Land Rover Defender Works V8 (24.01.2018)

Land Rover a récemment annoncé une version haute performance en édition limitée de son légendaire Defender, avec jusqu’à 150 exemplaires à moteur V8 revisités pour célébrer le 70e anniversaire de la marque Land Rover en 2018. (Marc LACROIX)

Concept : Rend hommage aux premiers moteurs haute puissance des Series III Stage 1 V8 de 1979 et des Defender suivants, dont la version 50th Anniversary Edition, qui sont aujourd’hui très recherchés par les amateurs et les collectionneurs.

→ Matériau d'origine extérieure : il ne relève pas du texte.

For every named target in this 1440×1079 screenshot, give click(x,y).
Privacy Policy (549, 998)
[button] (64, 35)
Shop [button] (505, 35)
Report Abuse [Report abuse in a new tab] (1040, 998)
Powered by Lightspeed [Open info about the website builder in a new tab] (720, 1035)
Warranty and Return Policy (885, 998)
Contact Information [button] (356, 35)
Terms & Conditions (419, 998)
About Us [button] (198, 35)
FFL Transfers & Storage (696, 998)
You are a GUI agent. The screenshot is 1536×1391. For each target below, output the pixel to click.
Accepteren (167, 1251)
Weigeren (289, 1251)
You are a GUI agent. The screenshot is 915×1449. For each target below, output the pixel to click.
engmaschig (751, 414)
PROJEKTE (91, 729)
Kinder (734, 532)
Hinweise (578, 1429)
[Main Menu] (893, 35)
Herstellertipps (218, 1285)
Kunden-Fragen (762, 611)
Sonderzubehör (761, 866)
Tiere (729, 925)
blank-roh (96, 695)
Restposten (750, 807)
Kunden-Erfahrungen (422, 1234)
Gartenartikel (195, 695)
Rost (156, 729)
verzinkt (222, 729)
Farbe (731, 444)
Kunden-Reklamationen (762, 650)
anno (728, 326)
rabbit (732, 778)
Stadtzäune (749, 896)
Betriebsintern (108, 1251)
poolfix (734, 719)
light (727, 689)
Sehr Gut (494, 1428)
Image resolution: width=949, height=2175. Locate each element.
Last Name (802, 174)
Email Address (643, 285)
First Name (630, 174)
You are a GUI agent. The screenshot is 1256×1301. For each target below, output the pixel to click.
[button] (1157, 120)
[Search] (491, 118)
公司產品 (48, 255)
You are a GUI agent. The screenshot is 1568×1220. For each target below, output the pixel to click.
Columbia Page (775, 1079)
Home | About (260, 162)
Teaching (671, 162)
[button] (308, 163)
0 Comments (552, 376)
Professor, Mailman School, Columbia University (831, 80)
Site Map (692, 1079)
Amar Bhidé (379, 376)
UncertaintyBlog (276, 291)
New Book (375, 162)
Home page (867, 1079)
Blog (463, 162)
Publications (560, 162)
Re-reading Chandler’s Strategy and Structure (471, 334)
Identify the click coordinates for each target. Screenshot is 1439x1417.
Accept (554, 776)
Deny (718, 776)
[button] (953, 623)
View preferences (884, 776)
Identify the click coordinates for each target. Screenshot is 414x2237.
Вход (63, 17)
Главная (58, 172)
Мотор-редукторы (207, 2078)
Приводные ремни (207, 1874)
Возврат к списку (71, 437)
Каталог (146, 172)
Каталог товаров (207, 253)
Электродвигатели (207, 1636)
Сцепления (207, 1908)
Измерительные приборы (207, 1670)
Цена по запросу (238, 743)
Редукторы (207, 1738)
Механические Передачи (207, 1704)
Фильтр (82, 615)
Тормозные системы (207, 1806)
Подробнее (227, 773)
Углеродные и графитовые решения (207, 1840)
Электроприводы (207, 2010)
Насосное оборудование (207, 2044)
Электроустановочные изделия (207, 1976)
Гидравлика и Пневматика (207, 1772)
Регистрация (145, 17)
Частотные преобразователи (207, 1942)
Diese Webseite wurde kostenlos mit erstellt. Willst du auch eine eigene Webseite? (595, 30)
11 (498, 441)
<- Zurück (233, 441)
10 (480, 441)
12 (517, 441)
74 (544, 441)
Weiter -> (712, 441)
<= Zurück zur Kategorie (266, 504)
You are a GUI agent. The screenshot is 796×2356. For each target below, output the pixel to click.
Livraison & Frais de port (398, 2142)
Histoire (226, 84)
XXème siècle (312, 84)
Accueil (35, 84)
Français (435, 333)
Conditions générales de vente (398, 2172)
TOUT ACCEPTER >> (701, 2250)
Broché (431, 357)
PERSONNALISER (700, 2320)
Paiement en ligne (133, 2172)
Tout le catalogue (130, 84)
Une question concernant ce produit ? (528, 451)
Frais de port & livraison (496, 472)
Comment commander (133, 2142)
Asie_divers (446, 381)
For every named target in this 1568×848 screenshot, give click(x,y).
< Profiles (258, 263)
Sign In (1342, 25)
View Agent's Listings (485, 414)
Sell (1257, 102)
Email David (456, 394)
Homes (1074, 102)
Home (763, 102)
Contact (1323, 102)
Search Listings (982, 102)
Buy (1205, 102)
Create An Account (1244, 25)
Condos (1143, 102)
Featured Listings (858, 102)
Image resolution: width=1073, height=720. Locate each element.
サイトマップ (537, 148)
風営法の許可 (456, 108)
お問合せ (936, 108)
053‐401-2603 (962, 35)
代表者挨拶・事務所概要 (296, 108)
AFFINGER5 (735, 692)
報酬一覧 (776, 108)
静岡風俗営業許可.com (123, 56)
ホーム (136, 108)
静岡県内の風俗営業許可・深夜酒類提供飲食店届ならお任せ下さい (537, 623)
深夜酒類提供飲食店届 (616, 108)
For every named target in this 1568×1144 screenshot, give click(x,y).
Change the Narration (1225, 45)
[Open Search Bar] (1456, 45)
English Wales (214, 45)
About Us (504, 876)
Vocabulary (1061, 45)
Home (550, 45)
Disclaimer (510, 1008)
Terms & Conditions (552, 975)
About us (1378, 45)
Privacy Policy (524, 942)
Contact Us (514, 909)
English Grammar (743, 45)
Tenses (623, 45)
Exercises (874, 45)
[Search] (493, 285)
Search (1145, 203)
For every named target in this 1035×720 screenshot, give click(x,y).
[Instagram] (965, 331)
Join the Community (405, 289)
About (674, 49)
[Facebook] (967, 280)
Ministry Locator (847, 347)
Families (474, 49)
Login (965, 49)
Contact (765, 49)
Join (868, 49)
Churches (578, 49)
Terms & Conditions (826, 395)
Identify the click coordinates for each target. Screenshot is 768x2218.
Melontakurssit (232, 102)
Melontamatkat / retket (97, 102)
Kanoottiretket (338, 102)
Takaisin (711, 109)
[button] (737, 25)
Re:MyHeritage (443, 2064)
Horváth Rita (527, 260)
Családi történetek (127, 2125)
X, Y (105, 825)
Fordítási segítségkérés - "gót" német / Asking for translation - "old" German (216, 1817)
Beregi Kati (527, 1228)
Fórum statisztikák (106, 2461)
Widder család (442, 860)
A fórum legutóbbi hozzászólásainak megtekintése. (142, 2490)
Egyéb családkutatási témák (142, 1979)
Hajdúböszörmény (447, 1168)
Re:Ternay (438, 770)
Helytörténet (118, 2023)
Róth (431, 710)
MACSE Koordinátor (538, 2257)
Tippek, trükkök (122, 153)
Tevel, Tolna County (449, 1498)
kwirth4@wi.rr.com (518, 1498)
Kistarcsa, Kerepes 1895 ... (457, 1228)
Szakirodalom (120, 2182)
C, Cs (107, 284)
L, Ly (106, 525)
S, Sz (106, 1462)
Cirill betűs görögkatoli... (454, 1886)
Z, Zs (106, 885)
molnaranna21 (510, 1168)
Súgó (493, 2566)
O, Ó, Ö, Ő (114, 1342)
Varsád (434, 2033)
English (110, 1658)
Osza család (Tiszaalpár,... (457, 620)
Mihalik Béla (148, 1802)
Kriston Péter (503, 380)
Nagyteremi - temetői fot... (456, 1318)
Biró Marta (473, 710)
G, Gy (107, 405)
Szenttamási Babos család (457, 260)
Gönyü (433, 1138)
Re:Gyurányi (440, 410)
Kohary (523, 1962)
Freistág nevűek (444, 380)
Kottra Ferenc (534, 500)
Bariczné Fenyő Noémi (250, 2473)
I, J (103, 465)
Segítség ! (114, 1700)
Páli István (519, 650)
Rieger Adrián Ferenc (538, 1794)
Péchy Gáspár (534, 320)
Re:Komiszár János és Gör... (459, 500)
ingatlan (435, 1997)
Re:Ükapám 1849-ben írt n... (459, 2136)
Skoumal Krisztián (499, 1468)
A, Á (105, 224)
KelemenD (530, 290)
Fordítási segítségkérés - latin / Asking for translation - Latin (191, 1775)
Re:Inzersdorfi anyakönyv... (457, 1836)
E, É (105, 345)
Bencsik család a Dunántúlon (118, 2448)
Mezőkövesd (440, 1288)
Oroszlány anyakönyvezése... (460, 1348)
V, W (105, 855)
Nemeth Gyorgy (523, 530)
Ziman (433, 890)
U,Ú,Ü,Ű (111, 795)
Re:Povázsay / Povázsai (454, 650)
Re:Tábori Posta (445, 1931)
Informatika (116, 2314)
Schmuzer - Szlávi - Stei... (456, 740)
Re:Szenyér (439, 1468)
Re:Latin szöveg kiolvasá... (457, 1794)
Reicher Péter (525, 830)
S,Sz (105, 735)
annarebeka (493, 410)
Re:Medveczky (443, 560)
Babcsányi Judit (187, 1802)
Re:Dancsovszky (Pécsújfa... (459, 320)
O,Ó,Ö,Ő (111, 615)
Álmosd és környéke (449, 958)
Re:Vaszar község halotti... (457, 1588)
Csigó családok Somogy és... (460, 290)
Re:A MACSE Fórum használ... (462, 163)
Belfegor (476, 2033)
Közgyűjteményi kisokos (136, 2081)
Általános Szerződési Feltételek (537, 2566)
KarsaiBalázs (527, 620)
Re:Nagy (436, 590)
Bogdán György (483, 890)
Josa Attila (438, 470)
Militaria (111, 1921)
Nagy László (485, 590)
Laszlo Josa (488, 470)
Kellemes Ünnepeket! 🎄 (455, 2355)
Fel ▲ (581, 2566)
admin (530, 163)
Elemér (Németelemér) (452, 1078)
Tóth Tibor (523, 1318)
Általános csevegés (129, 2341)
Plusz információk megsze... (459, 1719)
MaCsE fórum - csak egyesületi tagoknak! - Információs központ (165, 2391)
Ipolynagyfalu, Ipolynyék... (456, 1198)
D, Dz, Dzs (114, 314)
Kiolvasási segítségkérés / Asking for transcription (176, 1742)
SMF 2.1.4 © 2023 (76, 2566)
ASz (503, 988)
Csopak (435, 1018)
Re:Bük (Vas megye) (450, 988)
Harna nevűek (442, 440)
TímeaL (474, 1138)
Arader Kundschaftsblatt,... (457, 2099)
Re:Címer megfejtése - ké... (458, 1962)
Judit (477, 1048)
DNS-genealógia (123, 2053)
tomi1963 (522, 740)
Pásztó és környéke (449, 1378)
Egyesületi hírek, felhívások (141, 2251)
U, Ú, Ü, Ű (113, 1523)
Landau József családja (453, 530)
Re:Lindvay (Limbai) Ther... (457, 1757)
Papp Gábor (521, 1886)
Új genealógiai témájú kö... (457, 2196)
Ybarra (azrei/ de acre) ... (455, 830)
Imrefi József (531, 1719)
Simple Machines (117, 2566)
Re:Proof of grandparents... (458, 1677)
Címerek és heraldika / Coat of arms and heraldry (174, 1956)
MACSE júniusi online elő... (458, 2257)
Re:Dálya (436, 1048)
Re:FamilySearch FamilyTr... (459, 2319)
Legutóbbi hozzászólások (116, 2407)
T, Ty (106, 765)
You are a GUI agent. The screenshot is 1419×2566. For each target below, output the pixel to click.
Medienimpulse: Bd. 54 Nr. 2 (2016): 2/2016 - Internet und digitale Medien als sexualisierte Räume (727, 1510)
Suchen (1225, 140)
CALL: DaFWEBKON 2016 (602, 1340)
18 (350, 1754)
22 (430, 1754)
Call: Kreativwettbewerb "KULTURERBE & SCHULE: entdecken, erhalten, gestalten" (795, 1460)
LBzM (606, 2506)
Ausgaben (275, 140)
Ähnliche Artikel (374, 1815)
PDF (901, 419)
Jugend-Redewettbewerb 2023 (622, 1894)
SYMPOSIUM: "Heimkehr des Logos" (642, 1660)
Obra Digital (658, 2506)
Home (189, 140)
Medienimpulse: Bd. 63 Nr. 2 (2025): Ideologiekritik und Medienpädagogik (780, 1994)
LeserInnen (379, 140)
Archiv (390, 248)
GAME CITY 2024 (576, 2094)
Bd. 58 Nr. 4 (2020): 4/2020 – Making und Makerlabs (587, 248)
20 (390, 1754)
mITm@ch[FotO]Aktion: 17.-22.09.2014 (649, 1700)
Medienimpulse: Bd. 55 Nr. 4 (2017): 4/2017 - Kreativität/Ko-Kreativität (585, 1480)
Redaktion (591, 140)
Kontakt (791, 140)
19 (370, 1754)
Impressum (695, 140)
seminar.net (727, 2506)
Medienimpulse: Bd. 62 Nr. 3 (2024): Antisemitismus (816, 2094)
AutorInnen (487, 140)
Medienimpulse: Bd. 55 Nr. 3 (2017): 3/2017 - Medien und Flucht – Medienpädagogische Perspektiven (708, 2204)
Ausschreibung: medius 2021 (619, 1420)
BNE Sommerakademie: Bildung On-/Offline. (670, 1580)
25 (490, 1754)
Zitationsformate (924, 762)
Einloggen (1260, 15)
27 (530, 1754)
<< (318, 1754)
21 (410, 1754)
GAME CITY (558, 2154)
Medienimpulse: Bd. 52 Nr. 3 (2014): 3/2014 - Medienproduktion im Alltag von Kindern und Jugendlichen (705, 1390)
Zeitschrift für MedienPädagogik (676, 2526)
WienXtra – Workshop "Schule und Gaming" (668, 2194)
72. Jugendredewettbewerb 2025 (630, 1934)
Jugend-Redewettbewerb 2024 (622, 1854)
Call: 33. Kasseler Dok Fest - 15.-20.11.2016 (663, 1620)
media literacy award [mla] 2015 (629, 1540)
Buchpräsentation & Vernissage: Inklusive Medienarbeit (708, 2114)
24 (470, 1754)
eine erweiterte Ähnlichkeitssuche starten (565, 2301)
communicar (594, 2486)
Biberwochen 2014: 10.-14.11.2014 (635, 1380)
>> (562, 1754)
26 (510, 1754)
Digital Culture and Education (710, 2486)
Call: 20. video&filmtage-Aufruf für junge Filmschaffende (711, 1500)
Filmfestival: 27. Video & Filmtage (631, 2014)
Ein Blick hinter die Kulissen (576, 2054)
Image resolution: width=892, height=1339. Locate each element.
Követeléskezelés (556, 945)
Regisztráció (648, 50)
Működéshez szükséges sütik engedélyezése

Moteur/ Performances : V8 essence 5.0-405 ch et 515 Nm de couple ; 0 à 100 km/h : 5″6 ; vitesse maxi : 170 km/h ; version la plus puissante et rapide jamais construite par Land Rover.

Spécificités : phares bi-LED, boîte 8 automatique ZF avec mode Sport, freins et dispositifs de tenue de route revalorisés (ressorts, amortisseurs et barres antiroulis), jantes alliage 18 pouces Sawtooth exclusives « Diamond Turned » montées en pneus tout-terrain 265/65 R18.

Teintes : 8 couleurs de carrosserie incluent 2 finitions satinées contrastant avec le noir « Santorini Black » (toit, passages de roues et calandre) et la finition alu (poignées de porte, bouchon de réservoir et inscription Defender sur le capot).

Habitacle : Une garniture intérieure cuir Windsor recouvre le tableau de bord, les panneaux de porte, la garniture de pavillon et les sièges Sport Recaro. Le propre système d’infodivertissement de Land Rover Classic est également équipé.

Variantes : 90 et 110.

Prix : Dès 150 000 £ (modèle 90 au Royaume-Uni).